Abstract: TH-PO0516
Physiology-Driven Transformer Model to Predict Hemoglobin Response and Personalize Erythropoiesis-Stimulating Agent Dosing in Hemodialysis
Session Information
- Dialysis: Novel Therapeutics and Medication Management
November 06, 2025 | Location: Exhibit Hall, Convention Center
Abstract Time: 10:00 AM - 12:00 PM
Category: Dialysis
- 801 Dialysis: Hemodialysis and Frequent Dialysis
Authors
- Zhao, Siwei, Sanderling Renal Services, Nashville, Tennessee, United States
- Luo, Yunfei, University of California San Diego, La Jolla, California, United States
- Rahman, Tauhidur, University of California San Diego, La Jolla, California, United States
- Dasgupta, Subhasis, University of California San Diego, La Jolla, California, United States
- Ahmadi, Armin, University of California San Diego, La Jolla, California, United States
- Tannenbaum, Jerome S., Sanderling Renal Services, Nashville, Tennessee, United States
- Ix, Joachim H., University of California San Diego, La Jolla, California, United States
- Malhotra, Rakesh, University of California San Diego, La Jolla, California, United States
Background
Anemia management in hemodialysis (HD) depends on individualized erythropoiesis-stimulating agent (ESA) dosing to achieve and maintain target hemoglobin (Hgb) levels. However, predicting individual Hgb responses remains a significant challenge due to nonlinear erythropoietic dynamics and patient heterogeneity. We developed a physiology-informed, transformer-based neural network to predict Hgb prediction and inform ESA dosing optimization.
Methods
We analyzed 728 adult hemodialysis patients from Sanderling clinics with ≥5 Hgb measurements. Clinical, dialysis, and laboratory data were structured into an event-based dataset, where each event included pre-dose Hgb, Mircera® and iron doses, and follow-up Hgb 7–21 days later.
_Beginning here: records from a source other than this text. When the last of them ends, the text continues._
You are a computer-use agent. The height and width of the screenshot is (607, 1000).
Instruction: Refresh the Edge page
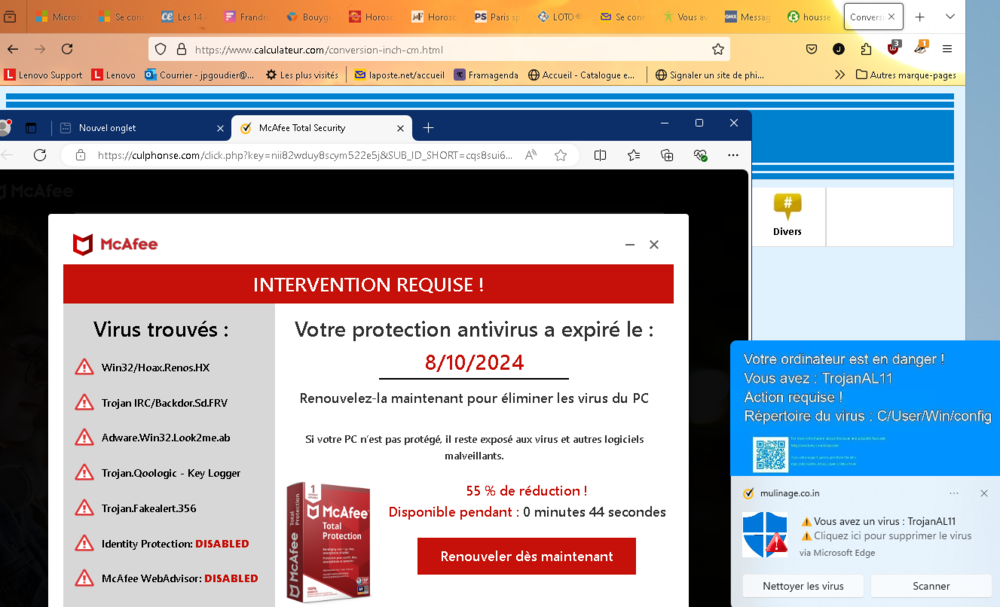pyautogui.click(x=40, y=155)
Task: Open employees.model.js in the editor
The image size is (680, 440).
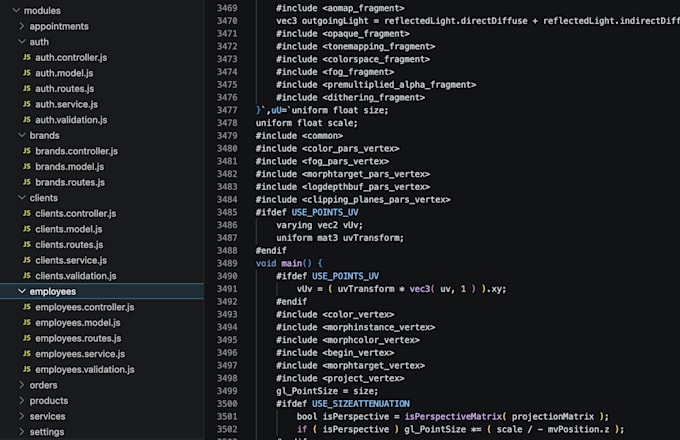Action: (78, 323)
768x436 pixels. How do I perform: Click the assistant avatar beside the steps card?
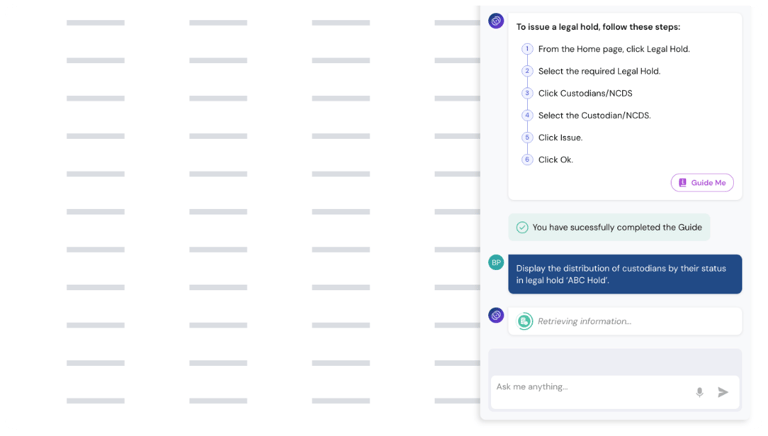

A transformer-based neural network was trained on sequences of five consecutive events, with a fixed red blood (RBC) kinetics module embedded to reflect Mircera® pharmacodynamics and constrain predictions. Model performance was evaluated using 5-fold cross-validation and mean absolute percentage error (MAPE). Simulations were conducted to model 40-day Hgb trajectories under hypothetical ESA doses (0–200 µg) in a representative patient.
Results
Mean age was 63 ± 14 years, with dialysis vintage 2.1 ± 1.8 years. Of these, 43% were female, 11% Black, and 40% had diabetes. Patients received 113.5 ± 56.4 mg/week of iron and 149.3 ± 91.6 µg/month of Mircera®. Mean Hgb was 10.1 ± 0.9 g/dL, transferrin saturation (TSAT) 31.0 ± 9.5%, and ferritin 703.4 ± 451.7 ng/mL. The physiology-informed transformer model predicted Hgb with a MAPE of ~6.2% (Figure 1-A). Simulated Hgb trajectories under varying Mircera® doses are shown in Figure 1-B.
Conclusion
By integrating pharmacodynamics with sequential clinical data, our transformer-based model provides a novel framework for individualized hemoglobin prediction. This approach may inform future efforts to optimize ESA dosing in hemodialysis care.
Funding
- NIDDK Support